The problem:
Print the listing below, word for word, from the line containing "Task: Open slide notes speech bubble icon" through the line containing "Click the STEP=1", including both of those lines.

Supplied records:
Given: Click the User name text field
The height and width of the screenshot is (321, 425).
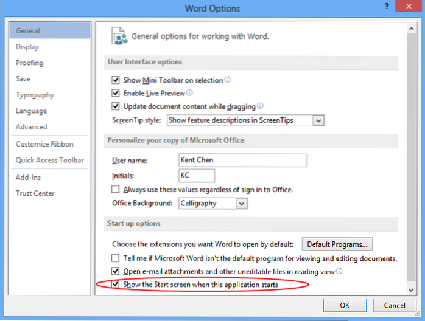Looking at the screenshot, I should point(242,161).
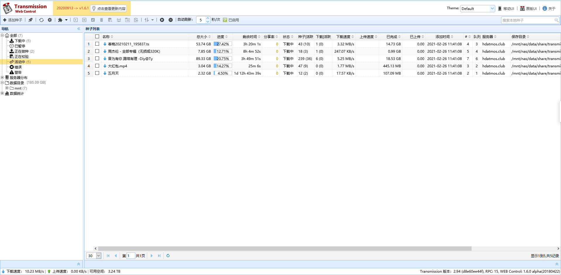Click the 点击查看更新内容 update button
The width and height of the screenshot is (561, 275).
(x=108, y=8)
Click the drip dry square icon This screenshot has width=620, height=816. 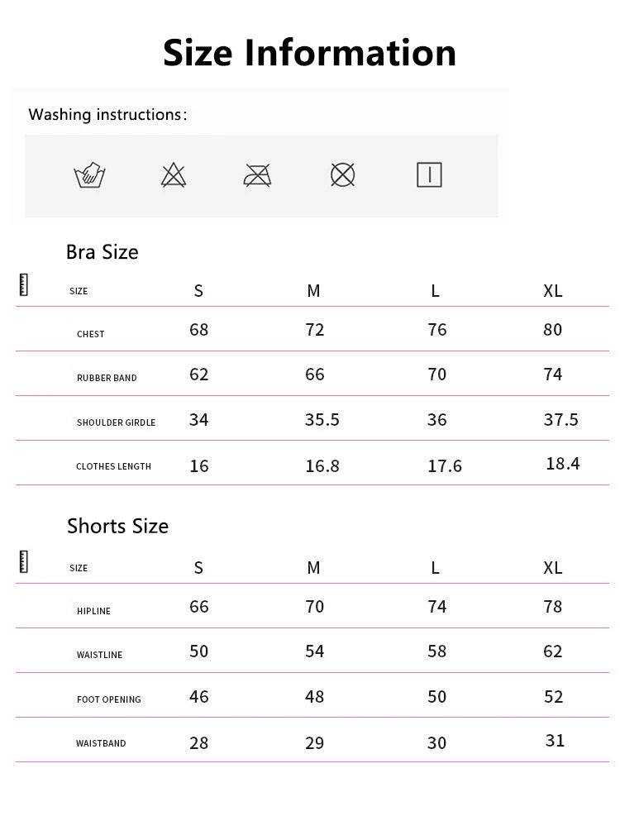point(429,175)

---

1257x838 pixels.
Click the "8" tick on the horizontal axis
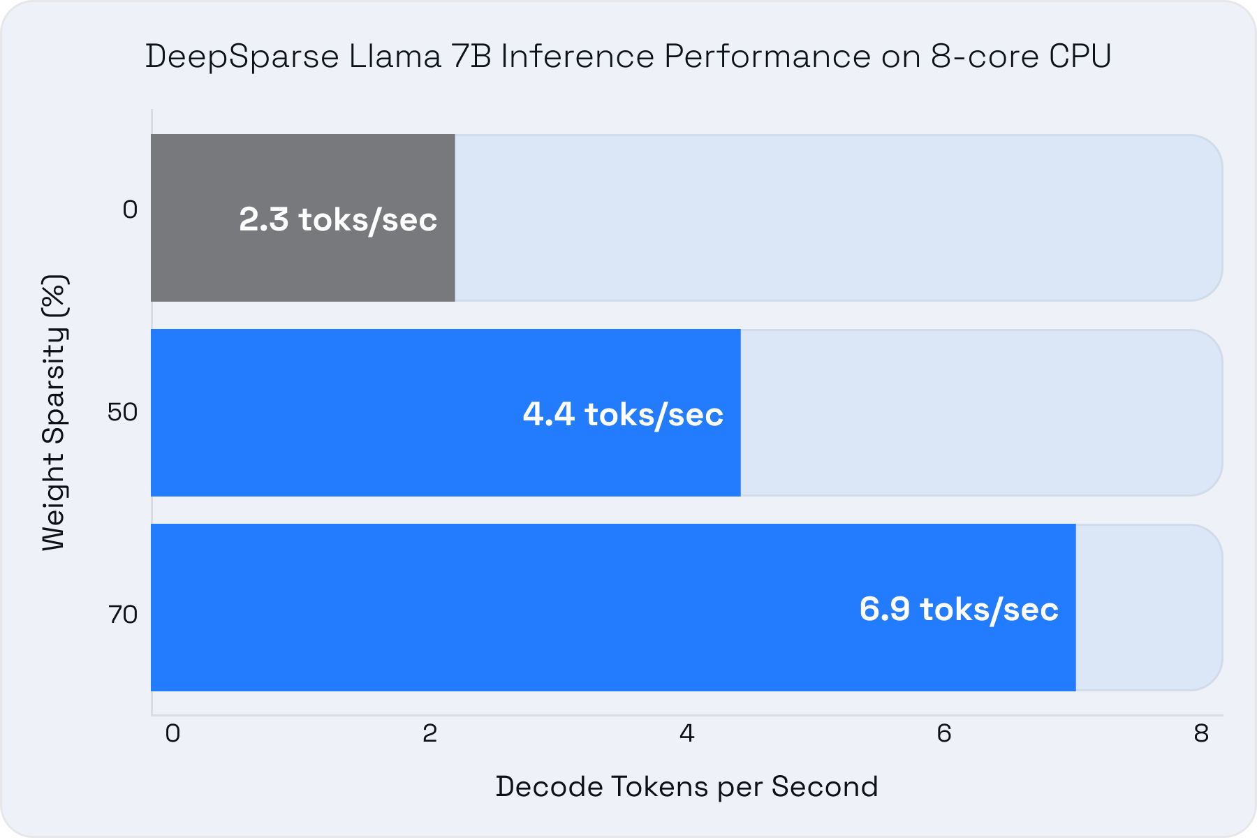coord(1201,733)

* * *

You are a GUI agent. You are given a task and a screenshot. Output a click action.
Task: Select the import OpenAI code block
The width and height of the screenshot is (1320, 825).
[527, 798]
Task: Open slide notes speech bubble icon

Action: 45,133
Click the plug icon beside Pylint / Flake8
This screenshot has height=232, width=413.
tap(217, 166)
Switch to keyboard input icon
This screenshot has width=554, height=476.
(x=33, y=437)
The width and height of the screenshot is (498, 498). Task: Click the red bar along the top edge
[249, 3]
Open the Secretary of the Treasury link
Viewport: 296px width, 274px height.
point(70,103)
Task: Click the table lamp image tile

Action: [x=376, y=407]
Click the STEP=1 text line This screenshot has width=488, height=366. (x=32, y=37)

Final answer:
Task: Open slide notes speech bubble icon

Action: 45,133
Click the plug icon beside Pylint / Flake8
This screenshot has height=232, width=413.
tap(217, 166)
Switch to keyboard input icon
This screenshot has width=554, height=476.
(x=33, y=437)
The width and height of the screenshot is (498, 498). Task: Click the red bar along the top edge
[249, 3]
Open the Secretary of the Treasury link
Viewport: 296px width, 274px height.
point(70,103)
Task: Click the table lamp image tile

Action: [x=376, y=407]
Click the STEP=1 text line This screenshot has width=488, height=366. (x=32, y=37)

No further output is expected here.